* Oil in Singapore/Malaysia floating storage has halved since June
* Drop seen as sign that OPEC-led supply cuts are working
* Strong demand also tightening the market
* But rising US output could sap efforts to rebalance market
By Henning Gloystein and Roslan Khasawneh
SINGAPORE, Nov 10 (Reuters) - The amount of oil stored on tankers around Singapore has dropped sharply in the last months, the latest indication that OPEC-led supply cuts are successfully tightening crude markets even as U.S. exports have soared.
Shipping data in Thomson Reuters Eikon shows around 15 super-tankers are currently filled with oil in waters off Singapore and western Malaysia, storing around 30 million barrels of crude. That is half the number of ships in June and down from 40 tankers holding surplus fuel in mid-2017.
The drop in floating storage around Asia’s main oil-trading hubs comes in the wake of voluntary production cuts led by the Organization of the Petroleum Exporting Countries (OPEC) and Russia as they look to choke off a supply overhang that has dogged markets for years.
“There are less incentives for traders to hold crude given rising crude oil prices and premiums. So to some extent, the OPEC cuts have worked,” said Eng Hian, head of trading at AgriTrade Energy in Singapore, which trades crude and operates tankers used for storage.
Brent crude futures are up more than 40 percent since July to almost $64 per barrel. Also, the Brent forward curve shows contracts for future delivery are cheaper than spot supplies, a condition known as backwardation which makes it unattractive to store oil.
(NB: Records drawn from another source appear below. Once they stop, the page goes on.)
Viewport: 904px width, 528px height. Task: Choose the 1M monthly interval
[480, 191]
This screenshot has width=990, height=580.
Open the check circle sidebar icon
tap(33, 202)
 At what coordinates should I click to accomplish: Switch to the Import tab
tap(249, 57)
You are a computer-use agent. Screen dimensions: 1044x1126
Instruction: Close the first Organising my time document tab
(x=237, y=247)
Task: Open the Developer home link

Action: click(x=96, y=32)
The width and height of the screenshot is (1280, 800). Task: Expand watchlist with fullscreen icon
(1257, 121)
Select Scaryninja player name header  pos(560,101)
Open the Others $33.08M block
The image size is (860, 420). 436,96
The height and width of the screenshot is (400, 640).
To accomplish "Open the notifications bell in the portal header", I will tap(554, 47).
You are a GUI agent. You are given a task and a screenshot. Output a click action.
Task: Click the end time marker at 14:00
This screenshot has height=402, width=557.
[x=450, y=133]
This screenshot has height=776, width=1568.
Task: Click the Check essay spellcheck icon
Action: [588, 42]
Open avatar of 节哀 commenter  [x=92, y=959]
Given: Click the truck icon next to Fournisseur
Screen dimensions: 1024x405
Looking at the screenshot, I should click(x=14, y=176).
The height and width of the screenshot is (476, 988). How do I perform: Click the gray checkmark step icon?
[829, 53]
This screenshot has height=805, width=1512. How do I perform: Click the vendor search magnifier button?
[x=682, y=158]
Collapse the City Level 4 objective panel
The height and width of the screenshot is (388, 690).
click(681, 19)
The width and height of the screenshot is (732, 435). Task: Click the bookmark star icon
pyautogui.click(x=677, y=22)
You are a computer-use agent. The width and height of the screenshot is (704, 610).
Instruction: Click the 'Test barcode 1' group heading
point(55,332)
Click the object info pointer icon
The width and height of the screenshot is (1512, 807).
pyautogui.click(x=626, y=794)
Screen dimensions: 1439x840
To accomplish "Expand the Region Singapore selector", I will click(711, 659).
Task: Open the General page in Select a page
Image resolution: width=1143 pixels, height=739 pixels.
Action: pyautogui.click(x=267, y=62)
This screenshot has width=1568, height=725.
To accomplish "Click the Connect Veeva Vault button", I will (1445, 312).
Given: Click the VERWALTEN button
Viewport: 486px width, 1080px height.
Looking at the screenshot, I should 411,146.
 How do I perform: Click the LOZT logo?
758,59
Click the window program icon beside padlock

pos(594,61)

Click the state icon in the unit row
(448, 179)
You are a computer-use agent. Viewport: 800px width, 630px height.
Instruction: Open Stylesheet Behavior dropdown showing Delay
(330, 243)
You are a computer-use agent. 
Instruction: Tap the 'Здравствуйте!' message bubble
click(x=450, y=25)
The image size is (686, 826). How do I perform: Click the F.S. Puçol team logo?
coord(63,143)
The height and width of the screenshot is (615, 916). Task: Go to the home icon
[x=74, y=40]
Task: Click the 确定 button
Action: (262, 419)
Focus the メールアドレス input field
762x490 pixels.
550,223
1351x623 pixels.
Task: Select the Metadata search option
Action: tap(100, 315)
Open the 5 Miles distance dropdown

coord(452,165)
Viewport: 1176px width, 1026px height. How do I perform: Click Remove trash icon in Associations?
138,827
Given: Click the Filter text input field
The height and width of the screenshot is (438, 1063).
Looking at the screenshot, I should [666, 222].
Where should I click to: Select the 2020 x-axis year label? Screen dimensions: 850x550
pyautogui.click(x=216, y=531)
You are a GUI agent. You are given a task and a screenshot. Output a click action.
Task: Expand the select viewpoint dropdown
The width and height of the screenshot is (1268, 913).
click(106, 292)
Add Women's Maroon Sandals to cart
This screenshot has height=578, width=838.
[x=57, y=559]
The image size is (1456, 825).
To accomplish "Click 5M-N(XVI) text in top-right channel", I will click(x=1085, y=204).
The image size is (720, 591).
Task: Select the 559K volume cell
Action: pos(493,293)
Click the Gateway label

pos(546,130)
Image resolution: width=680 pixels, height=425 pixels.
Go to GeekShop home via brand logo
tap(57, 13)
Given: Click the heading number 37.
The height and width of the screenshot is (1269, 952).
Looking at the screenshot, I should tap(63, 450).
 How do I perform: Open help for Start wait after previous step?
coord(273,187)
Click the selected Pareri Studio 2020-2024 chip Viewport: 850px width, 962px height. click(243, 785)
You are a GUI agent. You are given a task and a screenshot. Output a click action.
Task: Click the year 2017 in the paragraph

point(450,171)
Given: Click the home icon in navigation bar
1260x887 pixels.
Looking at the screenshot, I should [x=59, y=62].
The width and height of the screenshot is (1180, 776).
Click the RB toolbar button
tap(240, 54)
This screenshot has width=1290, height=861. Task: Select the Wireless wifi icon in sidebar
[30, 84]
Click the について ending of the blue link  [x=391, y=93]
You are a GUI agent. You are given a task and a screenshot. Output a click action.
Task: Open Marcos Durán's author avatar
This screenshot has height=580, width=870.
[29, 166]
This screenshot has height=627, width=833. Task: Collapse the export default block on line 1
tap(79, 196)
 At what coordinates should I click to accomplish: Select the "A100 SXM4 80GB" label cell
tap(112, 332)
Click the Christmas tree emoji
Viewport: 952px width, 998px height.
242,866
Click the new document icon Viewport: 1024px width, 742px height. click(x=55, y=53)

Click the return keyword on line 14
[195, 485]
“The (backwardation) structure has flushed out oil in storage,” Eng Hian said.
The OPEC-led cuts were initially slated to last for the first half of 2017, but have since been extended until March next year as some participants took time to comply with the curbs and as U.S. crude imports jumped.
Tighter supplies are also evident in physical oil markets.
Saudi Arabia this month lifted the price for its light crude in Asia to the highest level since September, 2014, just before the glut started.
U.S. bank Goldman Sachs said this week that falling inventories were also driven by strong demand for oil.
“Strength in demand is an important force in the rebalancing of the global oil market ... It has helped the decline in excess inventories,” Goldman said in a note to clients.
Despite the tighter market, energy consultancy FGE warned this week that due to rising U.S. shale production and a potential jump in OPEC supplies after the end of its voluntary cuts, a supply glut could re-emerge.
“This may result in lower prices in 2019,” FGE said.
U.S. oil production climbed to a record of over 9.6 million barrels per day (bpd) this month, and output is set to climb further. Texas issued around 1,000 oil and gas drilling permits last month, up nearly 17 percent from the same month a year ago, according to the state’s energy regulator.